- THE TASK -
Produce a word-for-word copy of the line that contains "You are a GUI" and each line after it through the end of the material, omitting pictures and all other lines.

(EXTRACTED RECORDS)

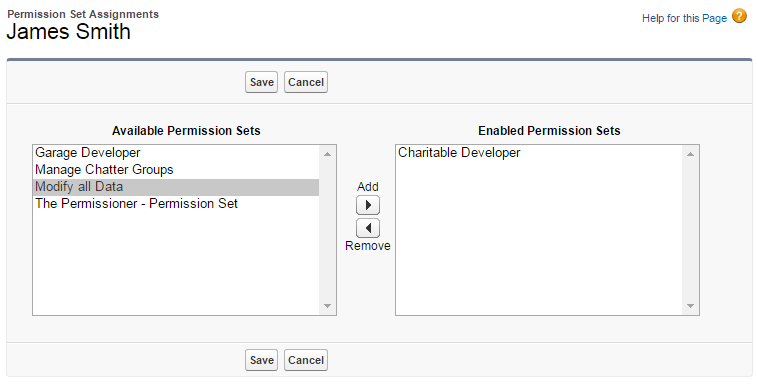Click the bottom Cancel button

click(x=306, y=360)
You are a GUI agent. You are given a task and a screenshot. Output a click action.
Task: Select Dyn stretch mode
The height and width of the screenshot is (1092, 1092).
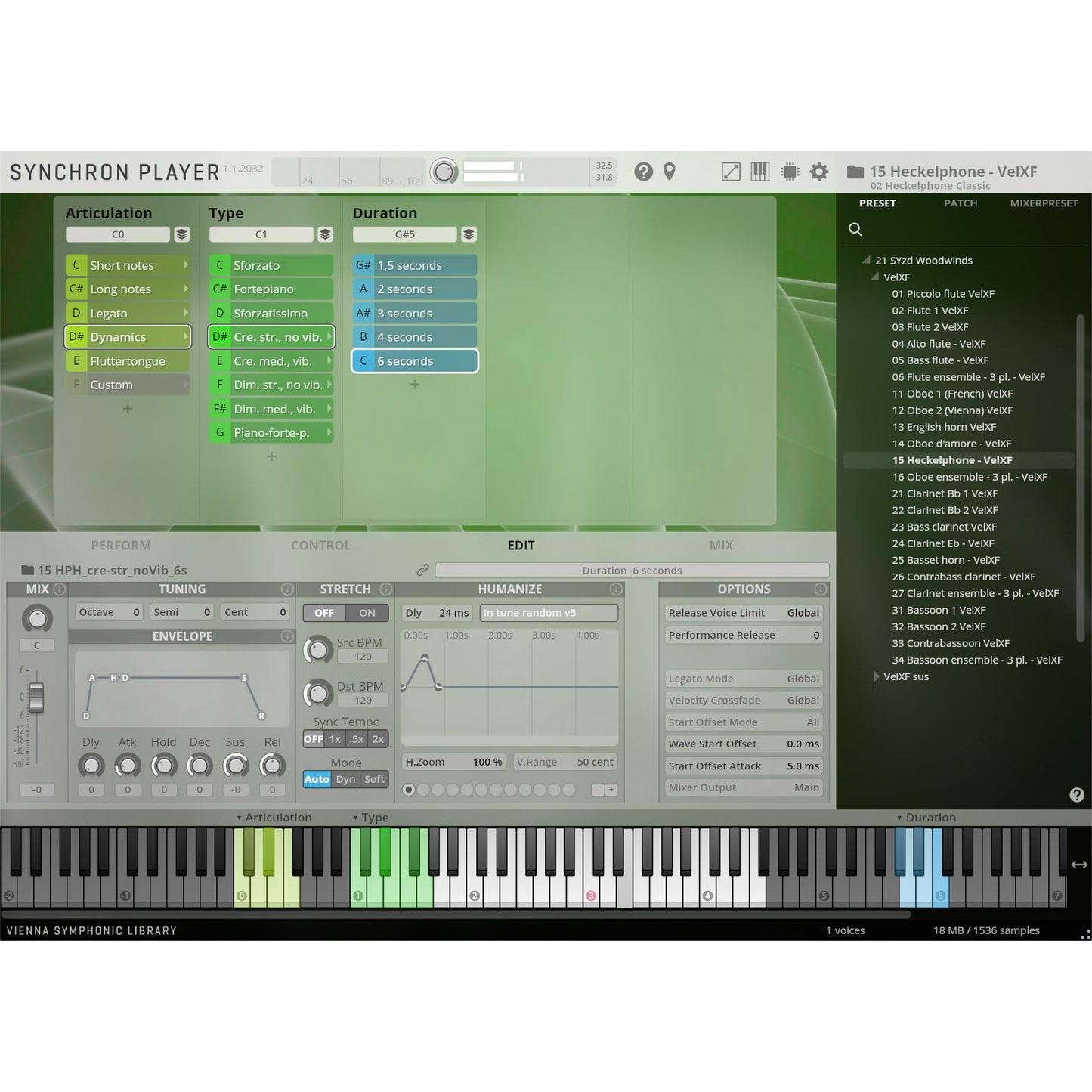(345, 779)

(End EXTRACTED RECORDS)

- ANSWER TO THIS PROBLEM -
You are a GUI agent. You are given a task and a screenshot. Output a click action.
Task: Select Dyn stretch mode
The height and width of the screenshot is (1092, 1092).
(345, 779)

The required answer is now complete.